Change directory to 20newsGroup
for experimenting on 20newsGroup dataset and create train and test tsv files as follows:
$ cd 20newsGroup
$ python create_tsv.py
Get word vectors for all words in vocabulary:
$ python Word2Vec.py 200
# Word2Vec.py takes word vector dimension as an argument. We took it as 200.
Get Sparse Document Vectors (SCDV) for documents in train and test set and accuracy of prediction on test set:
$ python psif.py 200 40
# ksvd_sif.py takes word vector dimension and number of partitions as arguments. We took word vector dimension as 200 and number of partitions as 60.
Change directory to Reuters
for experimenting on Reuters-21578 dataset. As reuters data is in SGML format, parsing data and creating pickle file of parsed data can be done as follows:
$ python create_data.py
# We don't save train and test files locally. We split data into train and test whenever needed.
Get word vectors for all words in vocabulary:
$ python Word2Vec.py 200
# Word2Vec.py takes word vector dimension as an argument. We took it as 200.
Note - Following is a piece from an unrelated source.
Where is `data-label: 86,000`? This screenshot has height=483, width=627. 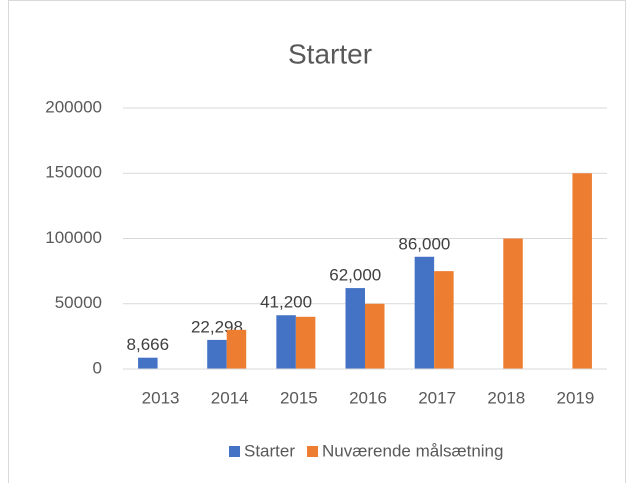 data-label: 86,000 is located at coordinates (424, 244).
Get Sparse Document Vectors (SCDV) for documents in train and test set:
$ python psif.py 200 40
# ksvd_sif.py takes word vector dimension and number of partitions as arguments. We took word vector dimension as 200 and number of partitions as 60.
Get performance metrics on test set:
$ python metrics.py 200 40
# metrics.py takes word vector dimension and number of partitions as arguments. We took word vector dimension as 200 and number of partitions as 60.
Change directory to STS
for experimenting on STS dataset.
First download paragram_sl999_small.txt
from John Wieting's github and keep it in STS/data folder
dataset is inside SentEval
folder
for gmm based data partioning, parameters for cluster, weightage etc is stored in parameters_gmm.csv
Create word topic vector for each word by using wordvectors from paragram_sl999_small.txt
$ python create_word_topic_gmm.py
Get similarity score for each sts dataset
$ python psif_main_gmm.py
# it will output each dataset similarity score and corresponding parameters.
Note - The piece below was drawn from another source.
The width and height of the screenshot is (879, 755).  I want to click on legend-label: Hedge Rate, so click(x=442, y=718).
for ksvd based data partioning, parameters for cluster, weightage etc is stored in parameters_ksvd.csv
Create word topic vector for each word by using wordvectors from paragram_sl999_small.txt
$ python create_word_topic_ksvd.py
Get similarity score for each sts dataset
$ python psif_main_ksvd.py
# it will output each dataset similarity score and corresponding parameters.
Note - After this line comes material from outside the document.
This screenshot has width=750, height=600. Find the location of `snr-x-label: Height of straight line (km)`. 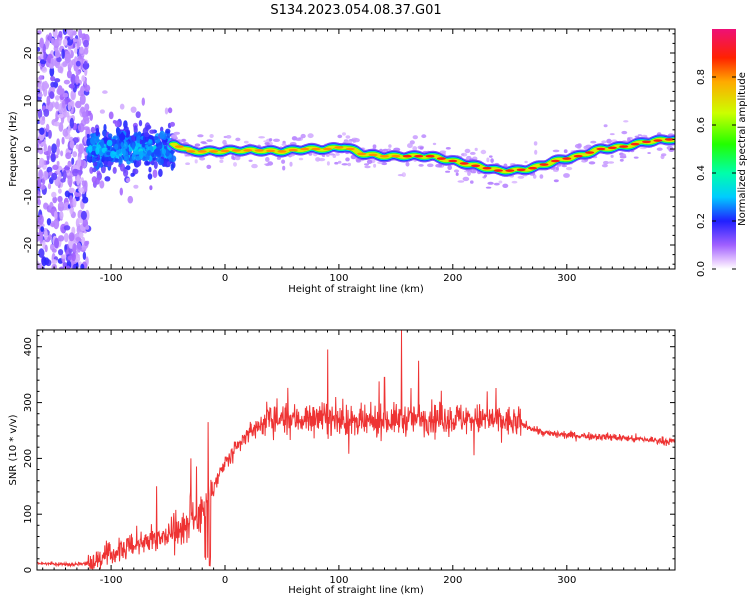

snr-x-label: Height of straight line (km) is located at coordinates (356, 590).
For running P-SIF on rest of the 7 datasets, go to Other_Datasets folder.
Inside other_datasets
folder, each dataset has a folders with the dataset name.
Follow the readme.md
has been included for running the P-SIF.
You have to download google embedding from here and placed in the Other_Dataset folder.
Minimum requirements:
- Python 2.7+
- NumPy 1.8+
- Scikit-learn
- Pandas
- Gensim
@inproceedings{gupta2020psif,
title={P-SIF: Document Embeddings using Partition Averaging},
author={Gupta, Vivek and Saw, Ankit and Nokhiz, Pegah and Netrapalli, Praneeth and Rai, Piyush and Talukdar, Partha},
booktitle={Proceedings of the AAAI Conference on Artificial Intelligence},
year={2020}
}
Note: You neednot download 20newsGroup or Reuters-21578 dataset. All datasets are present in their respective directories. We used SGML parser for parsing Reuters-21578 dataset from here)